Newly diagnosed vs. relapsing giant cell arteritis: Baseline data from the GiACTA trial.

Objective: To report entry criteria and clinical features of patients with newly diagnosed and relapsing giant cell arteritis (GCA) enrolled in a randomized trial of tocilizumab, an interleukin-6 receptor-alpha inhibitor.

Methods: Newly diagnosed GCA was defined as diagnosis ≤6 weeks before baseline. Relapsing GCA was defined as diagnosis >6 weeks before baseline with ≥2 consecutive weeks of prednisone ≥40mg/day. All patients had active GCA within 6 weeks of baseline. All statistical results are exploratory.

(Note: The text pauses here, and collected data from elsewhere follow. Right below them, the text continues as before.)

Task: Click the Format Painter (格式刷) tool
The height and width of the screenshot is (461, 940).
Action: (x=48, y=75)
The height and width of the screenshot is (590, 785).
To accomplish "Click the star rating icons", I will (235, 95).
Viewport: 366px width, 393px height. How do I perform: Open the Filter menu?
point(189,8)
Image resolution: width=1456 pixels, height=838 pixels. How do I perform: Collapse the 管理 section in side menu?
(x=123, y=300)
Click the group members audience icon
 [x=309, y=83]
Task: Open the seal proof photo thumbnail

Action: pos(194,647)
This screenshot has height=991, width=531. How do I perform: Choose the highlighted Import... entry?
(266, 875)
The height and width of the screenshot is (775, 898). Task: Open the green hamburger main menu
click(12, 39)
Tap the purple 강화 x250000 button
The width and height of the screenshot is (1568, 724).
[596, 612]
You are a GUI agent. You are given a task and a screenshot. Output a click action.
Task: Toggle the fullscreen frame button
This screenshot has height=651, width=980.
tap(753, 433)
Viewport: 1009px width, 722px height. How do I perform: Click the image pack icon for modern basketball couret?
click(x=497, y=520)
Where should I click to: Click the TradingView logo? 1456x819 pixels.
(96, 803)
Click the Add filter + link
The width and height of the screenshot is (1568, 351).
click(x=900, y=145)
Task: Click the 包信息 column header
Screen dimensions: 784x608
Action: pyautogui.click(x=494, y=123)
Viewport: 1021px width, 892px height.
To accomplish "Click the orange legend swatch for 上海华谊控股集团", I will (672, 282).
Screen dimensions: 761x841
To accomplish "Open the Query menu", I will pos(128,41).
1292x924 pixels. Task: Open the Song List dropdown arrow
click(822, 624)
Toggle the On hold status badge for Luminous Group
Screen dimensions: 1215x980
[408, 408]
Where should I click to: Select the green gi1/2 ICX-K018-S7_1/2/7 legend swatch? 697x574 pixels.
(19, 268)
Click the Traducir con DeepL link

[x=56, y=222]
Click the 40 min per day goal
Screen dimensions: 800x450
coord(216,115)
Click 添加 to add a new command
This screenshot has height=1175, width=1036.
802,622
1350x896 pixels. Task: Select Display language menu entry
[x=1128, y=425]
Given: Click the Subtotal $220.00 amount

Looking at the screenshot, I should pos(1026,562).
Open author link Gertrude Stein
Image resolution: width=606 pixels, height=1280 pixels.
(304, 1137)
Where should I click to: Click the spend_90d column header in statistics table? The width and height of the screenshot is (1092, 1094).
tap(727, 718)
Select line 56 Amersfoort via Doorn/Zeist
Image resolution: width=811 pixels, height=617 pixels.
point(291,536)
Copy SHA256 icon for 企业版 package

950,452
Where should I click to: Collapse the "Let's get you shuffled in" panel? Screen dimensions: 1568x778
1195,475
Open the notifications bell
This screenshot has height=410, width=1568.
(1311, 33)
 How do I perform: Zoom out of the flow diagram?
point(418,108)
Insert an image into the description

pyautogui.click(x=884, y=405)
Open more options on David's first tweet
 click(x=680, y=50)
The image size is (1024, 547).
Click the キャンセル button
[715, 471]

Results: Of 251 patients, 119 (47%) had newly diagnosed and 132 (53%) had relapsing GCA. Mean age was 69 years in both subsets; 75% were women. Relapsing patients were heavier [difference in means (95% CI): women, 4.18kg (0.49-7.87, P = 0.027); men, 8.25kg (1.42-15.09, P = 0.019)] and had higher mean body mass index [difference in means (95% CI): women, 1.72kg/m (0.44-2.99, P = 0.009); men, 2.85kg/m (0.3-5.37, P = 0.028)]. Relapsers had higher baseline prevalence of depression (16% vs. 4%) and osteopenia/osteoporosis (33% vs. 23%, P = 0.002 and P = 0.062, respectively). At diagnosis, 67% had new-onset headaches; 34% had mouth pain/jaw claudication. One-fifth had polymyalgia rheumatica symptoms but no cranial manifestations; 62% had positive temporal artery biopsy findings; 37% were enrolled on the basis of cross-sectional imaging study findings.

Conclusions: Demographics of the GiACTA population reflect the epidemiologic profile of GCA. Baseline comorbidities associated with glucocorticoids were more prevalent among relapsing patients than among those with newly diagnosed disease, highlighting the need for new GCA treatment options. More than one-third of patients were enrolled based on large-vessel imaging.